Cinema Review - The Fall

Screening from Friday 3rd until Thursday 16th October 2008 @ Watershed, Bristol

Magical, beautiful and ambitious are but some of the words that best describe award winning music video and commercial director Tarsem Singh’s newest release, The Fall.

The film’s story revolves around an injured stuntman and a young girl with a broken arm in a 1920s Los Angeles hospital and their endeavour for escapism from the harsh truth and reality of everyday life. The girl, Alexandria, is initially looking for a father figure and the stuntman (Lee Pace) looking for someone naïve enough to help him but they begin to find freedom within the elaborate and imaginative stories they tell each other. The stories, that can be fairly dark at times, revolve around five warriors on a quest of vengeance across the earth. Within these stories we are given an insight into the real characters’ rough history and anxieties about the future they face.

The film, conceived by Singh some 23 years ago, is the result of 17 years of painstaking location scouting and shot in over 28 different, awe-inspiring areas around the world, with Singh stating that no CGI manipulation was involved. Each location within The Fall is far grander and more unbelievable than the last and it is a perfect product of the old school film making process, even showing direct homage towards the latter of the movie. It stands as an impeccable signifier that no matter how advanced our technology develops and how believable graphics do become, there is nothing like knowing there are fantastical, almost dreamlike places that do exist in other parts of the world waiting to be explored. It is evident Singh feels exceptionally strong about this, with the characters often taking a sidestep and allowing the land and mise en scene to tell the story for itself.

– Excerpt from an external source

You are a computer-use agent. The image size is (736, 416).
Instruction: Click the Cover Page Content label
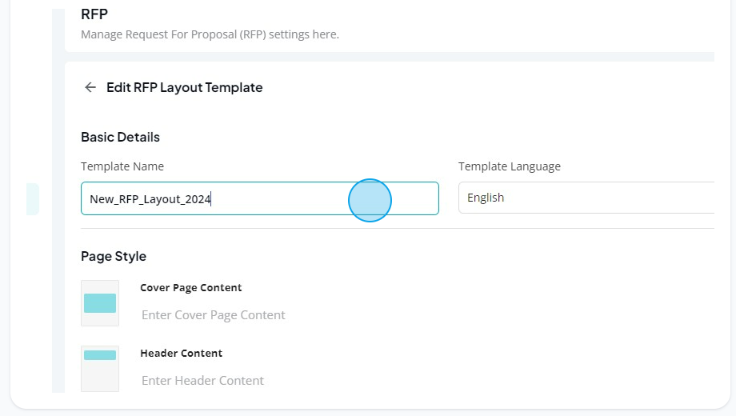(x=191, y=287)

For some directors, the sheer elaborate style and vision that takes a fundamental role within this film would prove one too great to tame; however, Singh his no stranger to this and does so in an utterly original and fearsome manner; there is a real sense of passion and almost infatuation that has gone into producing this film and one in which should be experienced by everyone. It is indeed a film that has something for anyone, without loosing reason or motive behind its contents.